The answer is that you cannot have an effective Army without NCO and Officers. Over the history of our military we have changed the relationship between Officer and Enlisted a number of times. Did you know that the positions of "Platoon Leader" and "Platoon Sergeant" were created at the same time in WWI? Up until then the Company was the lowest level of tactical unit.
Today the Squad and even Team is functioning with quite a bit of tactical autonomy. Does that mean that Staff Sergeants and Sergeants should be paid more? No. It means that the training required to be a Staff Sergeant and Sergeant needs to be more extensive. Unfortunately with a high OPTEMPO the Army has relaxed schooling standards to allow promotions to those who haven't had the opportunity to attend.
When I earned my stripes I had to graduate PLDC (which is now called Warrior Leaders Course) before I could be promoted. Now there is no schooling required to be promoted to Sergeant and WLC is the only requirement for Staff Sergeant.
Imagine, a single one month school beyond Basic Training and AIT to lead a squad independently?

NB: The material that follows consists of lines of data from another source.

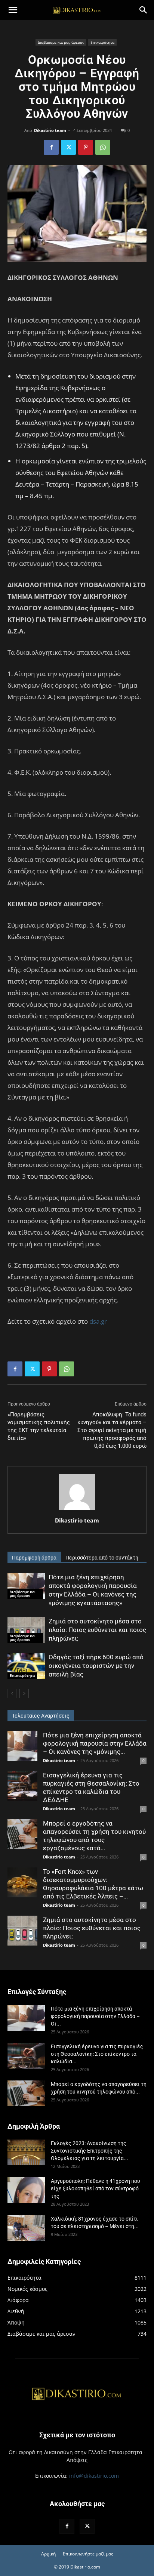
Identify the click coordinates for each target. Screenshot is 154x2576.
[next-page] (24, 1693)
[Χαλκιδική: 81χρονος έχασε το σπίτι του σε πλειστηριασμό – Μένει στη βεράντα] (26, 2228)
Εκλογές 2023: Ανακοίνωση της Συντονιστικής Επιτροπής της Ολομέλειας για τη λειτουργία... (89, 2150)
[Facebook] (51, 147)
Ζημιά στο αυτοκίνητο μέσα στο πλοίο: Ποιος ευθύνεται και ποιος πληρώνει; (97, 1629)
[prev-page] (12, 1693)
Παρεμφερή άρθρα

In Vietnam promotions were very rapid, but the Army paid the price. After Vietnam NCO's who "grew up in the Jungle" were great at leading patrols, but couldn't train PVT Snuffy how to shoot or run a range or do any of the other non combat functions that NCOs are expected to do. It took some time to get the NCO corp back on track to being the Backbone of the Army. When the Officers took over training the "zero defect exercise" mentality took root and made life painful.
The real problem that I see with the separation of the Officer and Enlisted ranks is the firm separation. Instead of a natural progression from Staff Sergeant or Platoon Sergeant to Lieutenant there is only OCS or ROTC. When the Army is hurting for Officers OCS starts cranking out Lieutenants left and right (I know, I was there and got the commission). During peace time OCS cranks back to a trickle, a token few hundred each year spread across all branches, creating a difficult gap between E and O.
So talented Sergeants and Staff Sergeants get out, because while a Captain is two people up the Chain of Command from a Squad Leader, three promotions will take that Staff Sergeant to a Sergeant Major, which is a position that has very little to do with the work of leading men. The bulk of the "Senior NCO Corps" exists solely as a counterpart to a commissioned Officer. Yes we let Platoon Sergeants double hat as Platoon Leaders when there is a shortage of LT's, but we do NOT let 1SG's double hat as Company Commanders. The 1SG is one of the "Top Three" of the company along with the Commander and Executive Officer, but he has no command authority.
Still to this day the Officer Corps retains some of the trappings of the aristocratic background. However since WWII the Officer Corps has gotten a bit more "Blue Collar." A large amount of this is the massive amount of enlisted soldiers who take advantage of wartime OCS to turn their college education into a commission.
On the flip side, each year group of officers experiences the "Captain's Exodus" between years three and six as young Captains do the cost/benefit analysis and decide that civilian life allows you to see your family more often and gives you more freedom to control your own career. This is one of the reasons that some NCOs have to cover down on vacant officer staff positions.
Several other officers and I have discussed the creation of an Infantry Warrant Officer position to help ease the transition between E-6~E-8 and the O ranks and fill in some of the inevitable gaps in the O corps. It would also give SSG's more promotion opportunities to help retain talent.